→ Stored data
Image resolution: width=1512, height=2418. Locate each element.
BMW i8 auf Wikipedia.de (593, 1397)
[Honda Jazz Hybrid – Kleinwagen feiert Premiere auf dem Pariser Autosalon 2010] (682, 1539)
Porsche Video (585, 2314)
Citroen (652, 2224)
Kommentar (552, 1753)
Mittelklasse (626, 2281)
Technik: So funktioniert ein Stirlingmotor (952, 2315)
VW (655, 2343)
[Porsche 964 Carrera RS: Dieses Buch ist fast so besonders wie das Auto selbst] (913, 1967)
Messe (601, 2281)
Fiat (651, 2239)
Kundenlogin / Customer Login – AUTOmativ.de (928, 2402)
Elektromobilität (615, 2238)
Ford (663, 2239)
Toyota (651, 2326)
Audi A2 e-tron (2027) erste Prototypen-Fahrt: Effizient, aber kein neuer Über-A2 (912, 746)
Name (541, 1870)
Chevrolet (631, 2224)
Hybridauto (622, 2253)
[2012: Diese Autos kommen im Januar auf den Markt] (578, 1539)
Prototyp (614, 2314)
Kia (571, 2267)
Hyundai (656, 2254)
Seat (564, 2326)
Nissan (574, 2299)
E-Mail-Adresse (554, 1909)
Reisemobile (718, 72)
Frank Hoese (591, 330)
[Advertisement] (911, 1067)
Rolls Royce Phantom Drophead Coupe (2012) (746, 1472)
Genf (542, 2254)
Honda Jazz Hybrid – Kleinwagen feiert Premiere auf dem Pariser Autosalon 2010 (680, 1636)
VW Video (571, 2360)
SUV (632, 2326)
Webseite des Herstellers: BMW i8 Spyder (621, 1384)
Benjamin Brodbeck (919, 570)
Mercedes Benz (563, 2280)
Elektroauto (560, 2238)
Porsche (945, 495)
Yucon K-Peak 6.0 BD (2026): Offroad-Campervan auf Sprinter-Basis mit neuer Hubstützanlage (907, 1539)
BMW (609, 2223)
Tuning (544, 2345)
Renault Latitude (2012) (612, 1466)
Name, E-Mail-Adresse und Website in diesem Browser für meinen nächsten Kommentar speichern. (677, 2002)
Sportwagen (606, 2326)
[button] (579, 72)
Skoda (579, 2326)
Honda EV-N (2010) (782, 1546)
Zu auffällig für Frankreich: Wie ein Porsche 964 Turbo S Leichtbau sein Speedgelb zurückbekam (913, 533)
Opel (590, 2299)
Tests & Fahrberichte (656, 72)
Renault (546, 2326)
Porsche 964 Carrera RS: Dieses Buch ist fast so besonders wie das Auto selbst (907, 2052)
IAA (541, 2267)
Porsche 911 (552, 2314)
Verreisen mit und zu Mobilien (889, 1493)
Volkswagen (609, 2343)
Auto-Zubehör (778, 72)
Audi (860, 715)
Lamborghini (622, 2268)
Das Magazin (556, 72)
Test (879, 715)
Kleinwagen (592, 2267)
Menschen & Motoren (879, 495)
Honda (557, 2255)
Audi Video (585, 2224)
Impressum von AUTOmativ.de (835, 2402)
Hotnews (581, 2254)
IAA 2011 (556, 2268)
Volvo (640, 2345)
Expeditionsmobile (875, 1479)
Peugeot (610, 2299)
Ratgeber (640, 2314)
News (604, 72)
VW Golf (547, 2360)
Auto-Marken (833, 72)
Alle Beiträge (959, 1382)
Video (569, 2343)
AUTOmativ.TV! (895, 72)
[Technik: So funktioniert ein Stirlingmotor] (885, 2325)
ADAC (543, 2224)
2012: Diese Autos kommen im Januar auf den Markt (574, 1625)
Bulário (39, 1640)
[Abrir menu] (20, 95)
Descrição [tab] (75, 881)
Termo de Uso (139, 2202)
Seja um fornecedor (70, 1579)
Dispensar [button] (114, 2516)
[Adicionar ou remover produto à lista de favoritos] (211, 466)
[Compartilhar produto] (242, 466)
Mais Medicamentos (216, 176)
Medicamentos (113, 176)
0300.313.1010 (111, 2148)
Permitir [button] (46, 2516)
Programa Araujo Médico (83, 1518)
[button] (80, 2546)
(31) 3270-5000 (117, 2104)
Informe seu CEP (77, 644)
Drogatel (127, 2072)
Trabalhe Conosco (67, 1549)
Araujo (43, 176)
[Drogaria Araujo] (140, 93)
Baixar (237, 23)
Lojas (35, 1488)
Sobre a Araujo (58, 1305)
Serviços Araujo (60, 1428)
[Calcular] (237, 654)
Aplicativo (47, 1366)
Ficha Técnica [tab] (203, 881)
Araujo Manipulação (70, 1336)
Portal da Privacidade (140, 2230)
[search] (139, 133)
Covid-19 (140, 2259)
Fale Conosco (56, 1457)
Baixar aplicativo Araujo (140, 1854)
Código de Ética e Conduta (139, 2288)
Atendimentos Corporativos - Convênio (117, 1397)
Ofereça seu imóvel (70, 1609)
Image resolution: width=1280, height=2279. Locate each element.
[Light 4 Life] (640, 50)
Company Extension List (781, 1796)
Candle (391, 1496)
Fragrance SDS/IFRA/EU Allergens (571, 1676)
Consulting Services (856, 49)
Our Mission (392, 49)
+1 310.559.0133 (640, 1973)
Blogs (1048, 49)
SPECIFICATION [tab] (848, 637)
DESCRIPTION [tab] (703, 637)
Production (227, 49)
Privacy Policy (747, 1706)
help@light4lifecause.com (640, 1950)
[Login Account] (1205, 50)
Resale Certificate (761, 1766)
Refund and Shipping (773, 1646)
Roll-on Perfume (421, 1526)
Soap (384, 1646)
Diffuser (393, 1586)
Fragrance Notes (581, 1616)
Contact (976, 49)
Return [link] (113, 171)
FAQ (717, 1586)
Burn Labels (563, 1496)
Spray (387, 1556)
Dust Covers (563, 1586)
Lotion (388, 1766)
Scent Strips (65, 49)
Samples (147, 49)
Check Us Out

→ Exercise description
Write out exactly the lines above between the line with "Ford (663, 2239)" and the line with "AUTOmativ.TV! (895, 72)", inclusive, and nothing beyond them.

→ Result for this exercise
Ford (663, 2239)
Toyota (651, 2326)
Audi A2 e-tron (2027) erste Prototypen-Fahrt: Effizient, aber kein neuer Über-A2 (912, 746)
Name (541, 1870)
Chevrolet (631, 2224)
Hybridauto (622, 2253)
[2012: Diese Autos kommen im Januar auf den Markt] (578, 1539)
Prototyp (614, 2314)
Kia (571, 2267)
Hyundai (656, 2254)
Seat (564, 2326)
Nissan (574, 2299)
E-Mail-Adresse (554, 1909)
Reisemobile (718, 72)
Frank Hoese (591, 330)
[Advertisement] (911, 1067)
Rolls Royce Phantom Drophead Coupe (2012) (746, 1472)
Genf (542, 2254)
Honda Jazz Hybrid – Kleinwagen feiert Premiere auf dem Pariser Autosalon 2010 (680, 1636)
VW Video (571, 2360)
SUV (632, 2326)
Webseite des Herstellers: BMW i8 Spyder (621, 1384)
Benjamin Brodbeck (919, 570)
Mercedes Benz (563, 2280)
Elektroauto (560, 2238)
Porsche (945, 495)
Yucon K-Peak 6.0 BD (2026): Offroad-Campervan auf Sprinter-Basis mit neuer Hubstützanlage (907, 1539)
BMW (609, 2223)
Tuning (544, 2345)
Renault Latitude (2012) (612, 1466)
Name, E-Mail-Adresse und Website in diesem Browser für meinen nächsten Kommentar speichern. (677, 2002)
Sportwagen (606, 2326)
[button] (579, 72)
Skoda (579, 2326)
Honda EV-N (2010) (782, 1546)
Zu auffällig für Frankreich: Wie ein Porsche 964 Turbo S Leichtbau sein Speedgelb zurückbekam (913, 533)
Opel (590, 2299)
Tests & Fahrberichte (656, 72)
Renault (546, 2326)
Porsche 964 Carrera RS: Dieses Buch ist fast so besonders wie das Auto selbst (907, 2052)
IAA (541, 2267)
Porsche 911 (552, 2314)
Verreisen mit und zu Mobilien (889, 1493)
Volkswagen (609, 2343)
Auto-Zubehör (778, 72)
Audi (860, 715)
Lamborghini (622, 2268)
Das Magazin (556, 72)
Test (879, 715)
Kleinwagen (592, 2267)
Menschen & Motoren (879, 495)
Honda (557, 2255)
Audi Video (585, 2224)
Impressum von AUTOmativ.de (835, 2402)
Hotnews (581, 2254)
IAA 2011 (556, 2268)
Volvo (640, 2345)
Expeditionsmobile (875, 1479)
Peugeot (610, 2299)
Ratgeber (640, 2314)
News (604, 72)
VW Golf (547, 2360)
Auto-Marken (833, 72)
Alle Beiträge (959, 1382)
Video (569, 2343)
AUTOmativ.TV! (895, 72)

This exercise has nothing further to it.